This engaging account of a young American's cross-cultural experience in northern Ivory Coast has been taught in many African Studies and Global Studies classes and is on reading lists for study abroad and service abroad programs. This is the original 1989 Vintage Departures text, now out of print, with a redesigned cover.
"Carol Spindel's intriguing account of life in an Ivory Coast village is direct and fresh. And her attention is tellingly focused on what too often fails to appear in narratives of rural Africa -- the lives and works and fates of women. This is humane, sensitive, and informative writing."
- Barry Lopez
"Her intriguing memoir wittily and astutely records both her own adjustment to the village and her perceptions of its way of life."
- Publishers' Weekly
"Ms. Spindel is an experienced artist and her temperament shines through in her writing -- clear, bright, full of splashes of color, skillfully composed. But she is also a sharp observer and a skillful listener...and her book has much to teach us."

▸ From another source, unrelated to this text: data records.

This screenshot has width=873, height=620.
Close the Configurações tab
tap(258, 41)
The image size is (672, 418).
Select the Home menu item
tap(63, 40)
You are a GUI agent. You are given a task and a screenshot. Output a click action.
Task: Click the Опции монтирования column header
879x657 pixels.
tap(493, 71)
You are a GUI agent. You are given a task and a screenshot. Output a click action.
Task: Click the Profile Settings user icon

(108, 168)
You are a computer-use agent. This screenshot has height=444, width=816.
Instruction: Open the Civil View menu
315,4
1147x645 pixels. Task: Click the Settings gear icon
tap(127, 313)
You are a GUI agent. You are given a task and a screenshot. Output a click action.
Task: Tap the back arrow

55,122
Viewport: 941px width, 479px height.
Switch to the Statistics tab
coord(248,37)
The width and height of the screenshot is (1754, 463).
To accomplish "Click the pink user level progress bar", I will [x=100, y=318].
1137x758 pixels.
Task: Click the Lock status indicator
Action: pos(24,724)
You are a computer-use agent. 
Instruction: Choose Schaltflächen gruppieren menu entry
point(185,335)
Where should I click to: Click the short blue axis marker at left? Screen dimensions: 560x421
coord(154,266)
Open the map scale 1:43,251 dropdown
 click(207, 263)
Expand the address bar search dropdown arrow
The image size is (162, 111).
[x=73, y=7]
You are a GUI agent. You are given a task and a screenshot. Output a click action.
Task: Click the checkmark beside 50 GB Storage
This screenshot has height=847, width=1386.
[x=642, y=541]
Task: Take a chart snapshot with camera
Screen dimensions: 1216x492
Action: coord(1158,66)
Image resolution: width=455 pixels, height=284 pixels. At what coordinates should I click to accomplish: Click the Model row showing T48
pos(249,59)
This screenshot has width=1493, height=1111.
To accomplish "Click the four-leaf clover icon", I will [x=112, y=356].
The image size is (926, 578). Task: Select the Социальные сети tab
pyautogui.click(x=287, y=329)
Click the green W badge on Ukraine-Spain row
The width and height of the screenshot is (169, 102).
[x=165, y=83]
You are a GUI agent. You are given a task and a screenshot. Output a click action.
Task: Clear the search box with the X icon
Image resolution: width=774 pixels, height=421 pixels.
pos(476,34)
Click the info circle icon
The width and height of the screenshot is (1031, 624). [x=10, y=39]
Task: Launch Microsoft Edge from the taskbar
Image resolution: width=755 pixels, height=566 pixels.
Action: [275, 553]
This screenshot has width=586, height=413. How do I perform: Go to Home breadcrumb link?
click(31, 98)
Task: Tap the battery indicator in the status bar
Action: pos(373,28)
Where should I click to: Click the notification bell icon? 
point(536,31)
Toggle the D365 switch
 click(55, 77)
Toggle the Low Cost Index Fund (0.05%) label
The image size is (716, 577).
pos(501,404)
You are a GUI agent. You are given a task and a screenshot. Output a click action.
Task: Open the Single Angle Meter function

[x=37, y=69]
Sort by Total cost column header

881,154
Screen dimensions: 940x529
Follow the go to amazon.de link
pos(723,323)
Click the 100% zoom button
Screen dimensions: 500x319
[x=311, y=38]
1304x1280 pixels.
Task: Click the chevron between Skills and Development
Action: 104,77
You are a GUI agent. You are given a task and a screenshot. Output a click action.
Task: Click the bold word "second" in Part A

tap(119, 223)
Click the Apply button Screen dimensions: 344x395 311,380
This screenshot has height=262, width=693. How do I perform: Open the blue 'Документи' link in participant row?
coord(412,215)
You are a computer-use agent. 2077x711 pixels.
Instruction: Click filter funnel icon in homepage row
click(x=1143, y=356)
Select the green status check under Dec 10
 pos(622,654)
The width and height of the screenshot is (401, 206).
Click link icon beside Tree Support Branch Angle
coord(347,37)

- New York Times Book Review
"In the Shadow of the Sacred Grove blossoms with a ready wit and an effortless conjuring of sound, smell, image, and the unique rhythms of the personalities...Spindel's language and observations are consistently sharp and memorable."
- San Francisco Chronicle
"Carol Spindel learns how not to be a stranger among other women; how not to be merely a 'white woman from another place,' how not to be a 'foreigner,' left on the fringes of another people's life. She poses, and answers, questions about the lives of a proud and shy people that have long preoccupied those of us to whom Africa represents the universal continent of birth. Her integrity is warming, her fidelity to her own experience and faith in her own womanity very moving indeed."
- Alice Walker
"...as smooth and as centered as the water jars the women help each other lift to their head."
- Women's Review of Books
"Anyone interested in Africa would do well to read Spindel's book....(It) promises to make you laugh, cry, and yearn for more."
- African Arts
PUBLISHERS WEEKLY
In late 1981, freelance writer Spindel joined her agricultural geographer husband on the northern Ivory Coast, where she spent a year among the 1600 residents of a Senufo village that, in order to preserve its privacy, she here dubs Kalikaha. Her intriguing memoir wittily and astutely records both her own adjustment to the village and her perceptions of its way of life. The Senufo are generally welcoming, although she apparently threatens a translator, hired by her husband, who expects a wife to pass her days cooking and to speak only when addressed. As Spindel acquires proficiency in Dyula, the native language, she observes local customs and draws touching comparisons with American behavior: ``I wish that I belonged to a place the way her landlord belonged to Kalikaha.'' She finds metaphors in everyday events, such as women potters helping one another to balance their burdens--``No woman could raise to her own head the load she could carry for miles''--and sadly notes the lingering effects of Western colonization.